• [Supplied text]:
----------

If anything could be said in favor of war, it may be
that it speeds up the development of technology. Of
course much of that technology is employed in killing
people and destroying infrastructure, but there are also
things which could be considered beneficial.
Electronics was around in the early part of the 20th
Century, wireless, or radio, was in its infancy at the
time of the first world war. Radio broadcasting came
into prominence in the \'20s and 30\'s, Television
started in the \'30\'s.
The second world war, from 1939 in Europe, and a couple
of years later involving the USA, ended in 1945. Radar
(Radio Aid To Detection And Ranging) was developed from
early experiments, just prior to the war, in Britain and
Germany. There was rapid development in the field, and,
by the end of the war, Radar was being used in several
Aircraft Navigation - Using ground transmitters in sets
of 3, widely spaced, to give an aircraft using a
receiver a method of pinpointing its position. This is a
similar system to that used in gps today, substituting
satellites for the ground stations.
Targeting - A beam was transmitted from a Radar station
in England so that it intercepted a target in Germany.
An aircraft could fly along the beam, guided by signals,
dots or dashes, if it strayed off the beam, left or
right. Known as flying on the beam.
Interception - a series of ground stations around the
South-East coast of England, feeding into a central
control room, where their tracks could be displayed,
significantly assisted in the Battle of Britain (1940).

----------

• [Records provided]:
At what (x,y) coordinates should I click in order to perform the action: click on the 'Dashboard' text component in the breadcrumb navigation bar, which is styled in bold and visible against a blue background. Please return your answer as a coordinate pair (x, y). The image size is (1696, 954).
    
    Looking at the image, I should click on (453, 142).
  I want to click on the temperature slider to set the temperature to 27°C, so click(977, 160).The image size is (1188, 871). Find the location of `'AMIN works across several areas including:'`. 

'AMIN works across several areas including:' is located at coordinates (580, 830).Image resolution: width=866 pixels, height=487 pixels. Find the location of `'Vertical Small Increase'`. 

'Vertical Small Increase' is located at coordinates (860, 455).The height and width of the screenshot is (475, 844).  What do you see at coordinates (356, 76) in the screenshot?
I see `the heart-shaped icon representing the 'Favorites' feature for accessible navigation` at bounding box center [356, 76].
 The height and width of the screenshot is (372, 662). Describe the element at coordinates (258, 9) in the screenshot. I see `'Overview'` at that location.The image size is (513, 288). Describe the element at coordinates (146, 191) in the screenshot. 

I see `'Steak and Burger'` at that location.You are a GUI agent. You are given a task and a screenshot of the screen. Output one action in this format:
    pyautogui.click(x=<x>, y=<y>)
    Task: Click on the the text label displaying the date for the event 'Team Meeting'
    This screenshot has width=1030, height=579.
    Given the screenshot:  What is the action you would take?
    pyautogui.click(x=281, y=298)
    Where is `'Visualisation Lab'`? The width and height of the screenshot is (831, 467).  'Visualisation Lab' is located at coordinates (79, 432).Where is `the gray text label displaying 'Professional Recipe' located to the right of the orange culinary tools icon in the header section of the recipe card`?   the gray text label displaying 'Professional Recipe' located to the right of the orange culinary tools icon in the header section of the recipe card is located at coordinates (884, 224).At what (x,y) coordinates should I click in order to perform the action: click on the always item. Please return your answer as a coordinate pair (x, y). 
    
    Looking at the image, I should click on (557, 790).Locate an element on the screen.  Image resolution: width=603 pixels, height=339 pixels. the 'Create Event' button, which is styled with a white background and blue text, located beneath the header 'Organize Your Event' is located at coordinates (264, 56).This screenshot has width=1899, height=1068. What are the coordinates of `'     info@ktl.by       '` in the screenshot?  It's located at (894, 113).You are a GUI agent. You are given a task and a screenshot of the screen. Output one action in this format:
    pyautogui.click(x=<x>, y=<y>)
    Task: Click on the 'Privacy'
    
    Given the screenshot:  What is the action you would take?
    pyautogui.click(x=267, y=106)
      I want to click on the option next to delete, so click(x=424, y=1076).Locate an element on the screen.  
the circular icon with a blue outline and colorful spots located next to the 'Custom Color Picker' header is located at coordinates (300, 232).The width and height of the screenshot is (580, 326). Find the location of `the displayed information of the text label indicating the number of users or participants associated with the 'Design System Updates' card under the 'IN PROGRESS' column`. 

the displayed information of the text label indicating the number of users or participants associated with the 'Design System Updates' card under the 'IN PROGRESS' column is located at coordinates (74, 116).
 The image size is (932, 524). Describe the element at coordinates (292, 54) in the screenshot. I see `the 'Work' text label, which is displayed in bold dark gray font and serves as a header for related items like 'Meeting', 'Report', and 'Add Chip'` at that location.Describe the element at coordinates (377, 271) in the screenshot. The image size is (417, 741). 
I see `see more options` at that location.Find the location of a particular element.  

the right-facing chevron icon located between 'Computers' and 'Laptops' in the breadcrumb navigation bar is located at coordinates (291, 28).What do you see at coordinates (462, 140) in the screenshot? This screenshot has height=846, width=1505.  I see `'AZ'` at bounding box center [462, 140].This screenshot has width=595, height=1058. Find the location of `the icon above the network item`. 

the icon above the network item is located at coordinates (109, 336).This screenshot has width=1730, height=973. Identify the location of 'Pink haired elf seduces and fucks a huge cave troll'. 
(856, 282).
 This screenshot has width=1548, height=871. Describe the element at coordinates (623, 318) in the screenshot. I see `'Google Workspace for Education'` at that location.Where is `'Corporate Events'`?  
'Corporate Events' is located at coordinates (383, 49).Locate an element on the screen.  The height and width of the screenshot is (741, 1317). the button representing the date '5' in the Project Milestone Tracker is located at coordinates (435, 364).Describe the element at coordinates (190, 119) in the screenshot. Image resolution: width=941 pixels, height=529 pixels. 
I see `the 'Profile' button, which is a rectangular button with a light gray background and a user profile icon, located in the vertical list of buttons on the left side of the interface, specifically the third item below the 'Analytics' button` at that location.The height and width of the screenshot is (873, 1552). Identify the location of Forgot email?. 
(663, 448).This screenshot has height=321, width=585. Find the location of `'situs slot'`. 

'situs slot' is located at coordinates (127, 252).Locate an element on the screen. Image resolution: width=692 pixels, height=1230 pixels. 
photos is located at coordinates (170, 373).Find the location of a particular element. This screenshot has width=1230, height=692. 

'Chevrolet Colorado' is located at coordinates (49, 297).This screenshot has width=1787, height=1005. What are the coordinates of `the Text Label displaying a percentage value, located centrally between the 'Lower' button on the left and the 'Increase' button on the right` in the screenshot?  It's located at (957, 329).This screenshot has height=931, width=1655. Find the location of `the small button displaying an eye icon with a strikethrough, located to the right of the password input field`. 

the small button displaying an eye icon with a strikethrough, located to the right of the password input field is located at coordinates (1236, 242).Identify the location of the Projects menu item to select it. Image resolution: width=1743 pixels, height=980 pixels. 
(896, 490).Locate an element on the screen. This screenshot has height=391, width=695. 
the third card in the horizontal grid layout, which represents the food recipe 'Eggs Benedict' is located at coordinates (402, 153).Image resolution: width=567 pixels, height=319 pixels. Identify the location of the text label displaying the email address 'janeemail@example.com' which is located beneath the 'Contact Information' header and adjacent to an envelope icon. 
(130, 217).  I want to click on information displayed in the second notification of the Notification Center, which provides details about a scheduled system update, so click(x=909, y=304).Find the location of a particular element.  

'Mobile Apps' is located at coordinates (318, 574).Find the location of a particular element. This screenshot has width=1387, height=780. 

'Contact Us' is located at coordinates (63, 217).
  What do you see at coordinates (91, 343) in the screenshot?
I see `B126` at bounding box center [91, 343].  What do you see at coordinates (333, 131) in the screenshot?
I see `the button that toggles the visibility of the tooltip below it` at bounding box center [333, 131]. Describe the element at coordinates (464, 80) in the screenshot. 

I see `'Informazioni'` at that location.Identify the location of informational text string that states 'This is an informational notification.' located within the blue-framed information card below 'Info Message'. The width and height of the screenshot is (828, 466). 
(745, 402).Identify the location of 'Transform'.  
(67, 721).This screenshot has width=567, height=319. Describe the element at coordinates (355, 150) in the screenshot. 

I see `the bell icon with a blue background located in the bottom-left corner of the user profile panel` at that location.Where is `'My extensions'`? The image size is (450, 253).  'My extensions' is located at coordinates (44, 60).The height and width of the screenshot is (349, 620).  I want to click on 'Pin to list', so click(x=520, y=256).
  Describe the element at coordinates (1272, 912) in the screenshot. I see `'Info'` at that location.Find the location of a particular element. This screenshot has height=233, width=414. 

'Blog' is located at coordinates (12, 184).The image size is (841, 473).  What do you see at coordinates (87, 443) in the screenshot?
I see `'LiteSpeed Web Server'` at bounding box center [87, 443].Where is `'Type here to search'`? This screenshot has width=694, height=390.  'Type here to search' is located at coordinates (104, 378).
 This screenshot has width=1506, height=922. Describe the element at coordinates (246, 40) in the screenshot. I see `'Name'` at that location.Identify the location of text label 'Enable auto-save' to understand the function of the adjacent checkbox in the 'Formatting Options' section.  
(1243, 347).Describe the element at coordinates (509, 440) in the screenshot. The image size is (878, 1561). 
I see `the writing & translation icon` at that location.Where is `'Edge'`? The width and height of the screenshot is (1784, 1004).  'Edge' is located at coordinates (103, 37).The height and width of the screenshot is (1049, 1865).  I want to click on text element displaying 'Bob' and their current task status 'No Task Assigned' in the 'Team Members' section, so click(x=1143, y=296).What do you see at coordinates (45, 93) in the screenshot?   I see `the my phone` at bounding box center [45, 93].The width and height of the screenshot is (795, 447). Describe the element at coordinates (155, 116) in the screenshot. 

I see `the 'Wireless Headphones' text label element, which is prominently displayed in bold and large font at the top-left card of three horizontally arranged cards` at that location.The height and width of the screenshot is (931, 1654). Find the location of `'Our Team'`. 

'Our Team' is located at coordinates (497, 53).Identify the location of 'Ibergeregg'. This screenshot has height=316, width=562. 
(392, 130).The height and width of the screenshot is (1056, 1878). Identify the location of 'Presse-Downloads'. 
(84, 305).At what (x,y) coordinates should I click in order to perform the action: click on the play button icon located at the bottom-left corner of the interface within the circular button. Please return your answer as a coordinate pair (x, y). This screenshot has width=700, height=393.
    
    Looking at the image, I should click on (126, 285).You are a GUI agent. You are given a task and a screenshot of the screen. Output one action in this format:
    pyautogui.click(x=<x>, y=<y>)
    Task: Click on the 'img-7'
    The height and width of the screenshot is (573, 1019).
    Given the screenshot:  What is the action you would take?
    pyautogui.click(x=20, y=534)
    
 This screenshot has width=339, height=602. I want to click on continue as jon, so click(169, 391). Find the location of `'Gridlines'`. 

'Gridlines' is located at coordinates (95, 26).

----------

• [Jobs]:
A) List the uses of radar that the passage on war and technology describes, by the labels it gives them.
B) Carry on the passage on war and technology, starting after its last sentence.
The data has no connection to the passage on war and technology.

• [Responses for each task]:
A) Aircraft Navigation, Targeting, Interception

B)
Airborne Interception (AI) - Developed towards the end
of the war, used a Tranceiver (transmitter/receiver) in
a night fighter to find a target in the dark, or bad
weather, and track it to within firing range.
Beacon - A tranceiver was located at the end of a runway
so that ground staff could guide a returning aircraft to
land in bad weather, this became more and more
sophisticated, developing into GCA or Ground Controlled
Shipping - radar equipped vessels could track other
vessels in darkness or fog, whether peacefully or
Many other sytems were developed or initiated in that 6
year period. Knowledge of electronics, and what it could
be used for vastly increased. In parallel with the
development of radar, other fields of electronics were
also advancing, under pressure from the requirement to
improve the technology.
Long range guns on ships or in the field needed to be
aimed accurately. The calculations required in
ballistics to aim a gun so that you can hit the target,
or aim a V2 rocket so that it hits London from
continental Europe, are phenomenal.
This, then was the scene at the end of the war. We knew
how to tackle large calculations with speed, and we had
developed a new concept in electronics, Pulse
Technology. This is so called because radar uses short
pulses of high energy, for two main reasons.
1. The pulses can be coded. For example, in the
Navigation example we looked at, 3 ground stations
transmit a signal whose source needs to be identified.
One transmitter could transmit a series of single pulses
spaced say 10 milliseconds. A second could transmit a
pair of pulses at 10 millisecond spacing, and the third
3 pulses. A chart would tell the navigator where the
pulse sets were transmitted from, and the distances
obtained from the radar set used to locate the position
on the chart.
2. The power, or strength, of the signal. A continuous
radio signal, like a radio broadcast, takes a given
amount of power. However, a 1 millisecond pulse every 10
milliseconds, uses only one tenth of the power, on
average. So a radar transmitter can have a much greater
range for the same power. This is is especially
important in a primary (transmit and receive) radar
system, where we must detect the reflection of the
signal we transmit. Likewise a secondary (receive) radar
system, for example the navigation system above, will
have a bigger range.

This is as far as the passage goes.